«Rallegrati, piena di grazia, il Signore è con te». Quando l’angelo Gabriele ha rivolto queste parole alla Madonna, lei non poteva immaginare la ricchezza, lo splendore, la bellezza di questo nome che l’angelo le ha dato. Innanzitutto l’ha chiamata piena di grazia, poi la chiama anche Maria, ma quando è entrato l’ha chiamata piena di grazia, piena di grazia, «rallegrati, piena di grazia, il Signore è con te». Piena di grazia, colmata dalla grazia del Signore più di ogni altra creatura, piena di grazia, perché mai toccata dall’infelicità del peccato, mai toccata dalla tristezza del peccato, mai toccata dalla inconsistenza del peccato, piena di grazia, «rallegrati, piena di grazia».

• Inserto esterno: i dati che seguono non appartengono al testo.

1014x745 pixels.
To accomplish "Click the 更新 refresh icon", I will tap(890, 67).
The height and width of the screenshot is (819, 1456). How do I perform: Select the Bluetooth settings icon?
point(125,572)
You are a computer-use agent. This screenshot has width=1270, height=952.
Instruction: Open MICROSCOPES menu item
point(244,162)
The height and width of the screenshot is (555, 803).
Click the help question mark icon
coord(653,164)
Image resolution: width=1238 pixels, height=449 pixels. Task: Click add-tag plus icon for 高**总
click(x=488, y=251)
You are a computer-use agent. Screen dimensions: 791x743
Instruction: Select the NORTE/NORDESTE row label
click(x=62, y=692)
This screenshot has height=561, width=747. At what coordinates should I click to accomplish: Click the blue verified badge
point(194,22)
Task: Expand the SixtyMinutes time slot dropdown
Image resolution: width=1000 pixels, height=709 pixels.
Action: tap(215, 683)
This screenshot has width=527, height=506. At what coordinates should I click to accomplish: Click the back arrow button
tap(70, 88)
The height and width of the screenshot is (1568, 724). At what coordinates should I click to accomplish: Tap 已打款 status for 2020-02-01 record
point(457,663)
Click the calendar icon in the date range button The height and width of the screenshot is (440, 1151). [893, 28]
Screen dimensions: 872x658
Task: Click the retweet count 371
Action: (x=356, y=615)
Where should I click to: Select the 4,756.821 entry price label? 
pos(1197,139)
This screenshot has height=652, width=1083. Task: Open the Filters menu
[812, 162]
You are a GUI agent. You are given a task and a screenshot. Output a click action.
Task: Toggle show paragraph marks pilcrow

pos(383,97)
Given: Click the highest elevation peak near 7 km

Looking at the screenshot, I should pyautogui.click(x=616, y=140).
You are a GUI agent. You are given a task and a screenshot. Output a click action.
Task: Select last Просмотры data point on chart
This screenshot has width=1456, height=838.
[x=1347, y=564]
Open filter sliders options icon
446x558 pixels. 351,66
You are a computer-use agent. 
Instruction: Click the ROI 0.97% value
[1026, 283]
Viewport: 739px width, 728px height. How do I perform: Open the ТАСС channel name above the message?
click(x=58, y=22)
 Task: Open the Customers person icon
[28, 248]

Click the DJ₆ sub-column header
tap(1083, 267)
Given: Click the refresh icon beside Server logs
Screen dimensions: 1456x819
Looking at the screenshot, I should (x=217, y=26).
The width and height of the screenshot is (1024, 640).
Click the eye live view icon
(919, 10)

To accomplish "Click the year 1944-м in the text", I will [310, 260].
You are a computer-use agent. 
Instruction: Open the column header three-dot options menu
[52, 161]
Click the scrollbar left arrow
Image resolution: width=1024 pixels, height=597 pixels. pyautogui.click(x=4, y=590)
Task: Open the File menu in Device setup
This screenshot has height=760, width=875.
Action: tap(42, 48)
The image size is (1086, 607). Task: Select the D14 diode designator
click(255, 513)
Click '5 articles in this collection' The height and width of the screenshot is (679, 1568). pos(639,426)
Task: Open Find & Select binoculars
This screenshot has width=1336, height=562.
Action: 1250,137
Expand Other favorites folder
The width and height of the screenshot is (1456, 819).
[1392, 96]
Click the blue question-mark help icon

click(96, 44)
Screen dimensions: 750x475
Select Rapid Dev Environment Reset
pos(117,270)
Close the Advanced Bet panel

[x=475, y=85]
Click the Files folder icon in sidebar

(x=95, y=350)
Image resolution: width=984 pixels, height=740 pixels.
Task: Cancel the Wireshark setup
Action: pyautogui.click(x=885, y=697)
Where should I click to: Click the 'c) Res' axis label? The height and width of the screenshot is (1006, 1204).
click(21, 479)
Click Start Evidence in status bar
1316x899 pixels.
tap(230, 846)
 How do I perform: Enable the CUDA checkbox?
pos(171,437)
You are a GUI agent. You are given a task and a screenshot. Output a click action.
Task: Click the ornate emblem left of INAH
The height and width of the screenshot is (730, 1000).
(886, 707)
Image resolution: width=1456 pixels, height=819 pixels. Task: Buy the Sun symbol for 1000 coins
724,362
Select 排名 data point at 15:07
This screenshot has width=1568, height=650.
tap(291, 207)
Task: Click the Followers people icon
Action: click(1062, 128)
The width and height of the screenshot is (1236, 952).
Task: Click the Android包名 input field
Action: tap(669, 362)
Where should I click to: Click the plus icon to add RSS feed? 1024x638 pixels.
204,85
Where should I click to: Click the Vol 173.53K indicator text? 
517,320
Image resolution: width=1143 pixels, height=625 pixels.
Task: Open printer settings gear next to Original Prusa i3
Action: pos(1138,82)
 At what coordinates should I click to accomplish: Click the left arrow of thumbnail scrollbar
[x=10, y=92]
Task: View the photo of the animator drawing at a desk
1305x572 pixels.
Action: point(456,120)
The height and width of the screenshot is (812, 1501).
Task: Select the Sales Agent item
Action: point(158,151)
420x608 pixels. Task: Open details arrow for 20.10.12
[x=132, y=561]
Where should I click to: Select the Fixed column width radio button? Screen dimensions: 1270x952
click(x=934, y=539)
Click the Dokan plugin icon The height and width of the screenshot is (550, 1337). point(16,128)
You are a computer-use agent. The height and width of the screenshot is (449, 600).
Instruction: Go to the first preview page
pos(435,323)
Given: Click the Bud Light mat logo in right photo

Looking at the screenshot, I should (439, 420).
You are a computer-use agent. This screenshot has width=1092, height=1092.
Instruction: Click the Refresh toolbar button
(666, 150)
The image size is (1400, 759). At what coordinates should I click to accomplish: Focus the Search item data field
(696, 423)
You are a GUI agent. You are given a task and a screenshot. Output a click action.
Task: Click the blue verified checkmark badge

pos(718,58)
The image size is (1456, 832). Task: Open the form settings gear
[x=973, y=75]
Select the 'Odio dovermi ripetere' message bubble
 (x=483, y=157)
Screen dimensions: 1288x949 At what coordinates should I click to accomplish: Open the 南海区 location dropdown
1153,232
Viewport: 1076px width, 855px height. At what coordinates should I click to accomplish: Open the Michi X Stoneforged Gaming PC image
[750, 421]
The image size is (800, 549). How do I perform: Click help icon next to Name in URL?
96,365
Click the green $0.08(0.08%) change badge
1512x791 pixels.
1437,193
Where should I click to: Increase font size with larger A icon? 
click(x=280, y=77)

È sempre stata amata la Madonna, sempre, dall’istante in cui suo padre Gioacchino e sua madre Anna l’hanno concepita. In quell’istante è stata prediletta. Oggi celebriamo la solennità di quell’ istante, di quell’istante in cui Maria fu concepita, come ognuno di noi, da suo padre Gioacchino e sua madre Anna, in quell’istante prediletta, in quell’istante non fu toccata dal peccato.
Noi, nell’istante in cui siamo venuti al mondo, nell’istante in cui siamo stati concepiti, siamo stati feriti, feriti dal peccato. Quella è la natura umana che noi abbiamo ricevuto, la natura umana ferita dal peccato. Lei in quell’istante è stata guarita da quella ferita, in quell’istante non è stata toccata da quella ferita, in quell’istante è stata preservata da quella ferita, prediletta in quell’istante.
Ma perché è stata prediletta? Come abbiamo detto nella preghiera di oggi, una cosa così stupenda: è stata prediletta in previsione della morte di suo Figlio. Anche lei è stata redenta, anche lei, prediletta per il sangue di suo Figlio, anche lei è stata redenta per la morte di suo Figlio. Prima è stata preservata dal peccato, ma anche lei è stata redenta, come noi, per la morte del suo Figlio. Anche la Madonna, più di ogni altra creatura, più di tutti noi – noi perdonati dal peccato, lei preservata da ogni peccato – anche la Madonna sotto la croce, quando ha preso tra le sue braccia il suo unico Figlio, il suo dolce Figlio che aveva visto morire sulla croce, quando ha preso tra le sue braccia quel suo Figlio, ha preso tra le sue braccia il prezzo della sua redenzione, ha preso tra le sue braccia Colui per il quale lei era stata preservata dal peccato, ha preso tra le sue braccia il sangue e la carne della sua redenzione. Anche la Madonna deve tutto a Gesù Cristo, anche la Madonna deve tutto a suo Figlio e suo Figlio, nella sua umanità, deve tutto a Maria.
Oggi celebriamo l’inizio, l’inizio di questa corrispondenza stupenda: la Madonna deve tutto a Gesù, la Madonna deve tutto a suo Figlio; a Natale celebreremo che suo Figlio, suo Figlio, nella sua umanità deve tutto a lei, deve tutto a Maria. Così, veramente piena di grazia, così lei, piena di grazia, preghi il suo unico Figlio, preghi Gesù per noi peccatori.